The royal families of Twobodom (Twoboadom) in Brong Ahafo Region. General information on the queen and the king and whether they can stop being queen and king; whether a queen from Twafo can marry a man from the other family; state protection or de facto protection for a queen who has a violent husband [GHA36723.E]

No information on the royal families of Tuobodom, including the Twafo, could be found among the sources consulted by the Research Directorate.

According to the Ghana Review, Tuobodom is a town in the Techiman North constituency in Brong Ahafo region (n.d.). "Brong Ahafo is a region that is highly related culturally and geographically to the Ashanti region...the main towns in the region are Sunyani the regional capital, and Techiman, the lengendary birthplace of the Akan people" (Ghana Tourism n.d.).
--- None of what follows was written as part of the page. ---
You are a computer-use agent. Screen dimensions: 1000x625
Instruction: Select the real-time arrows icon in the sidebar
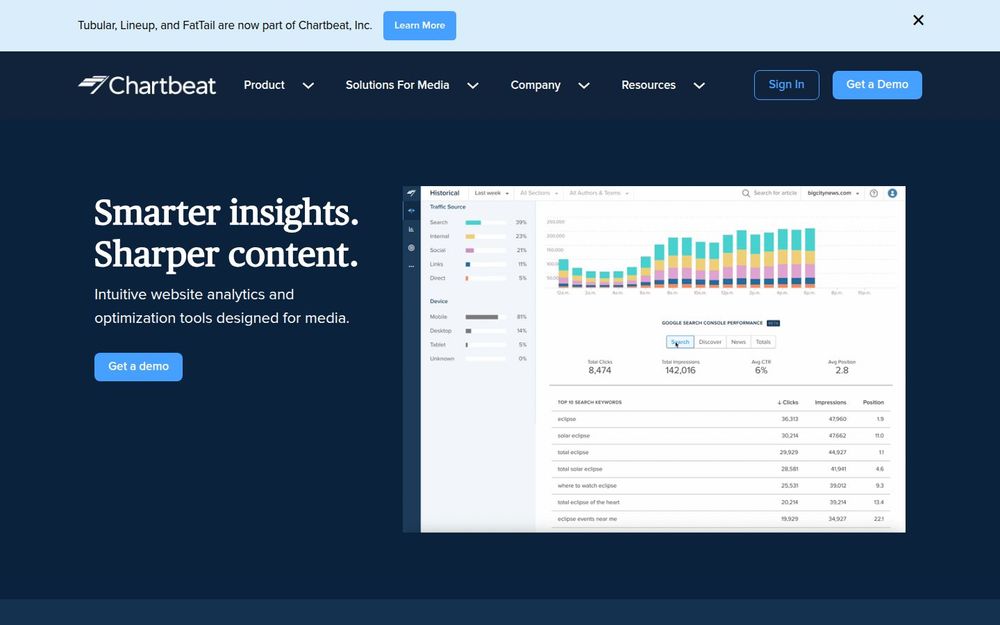tap(411, 210)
Nana Akua Kyerewaa Opukuwaa explains that

"the Akan, are all the Twi-speaking people of Ashanti, Akuapim, Brong-Ahafo, Akim, Wassaw, Sefwi, Denkyira, Kwahu and the Fantes along the coastal belt. What distinguishes one group from the other is their dialect, otherwise they speak the same language and their customary practices are not different from each other" (n.d.).

For general information on the roles of the queen and the king among the Akan, and on how they become king and queen, please consult the New African of May 1999 and August 1989 and GHA31879.E of 19 May 1999 and GHA24474.E of 24 June 1996.

This Response was prepared after researching publicly accessible information currently available to the Research Directorate within time constraints. This Response is not, and does not purport to be, conclusive as to the merit of any particular claim to refugee status or asylum. Please find below the list of additional sources consulted in researching this Information Request.


Ghana Review. n.d. "How Ghana Voted for a President in 2000 - Regional Analysis." [Accessed: 18 Apr. 2001]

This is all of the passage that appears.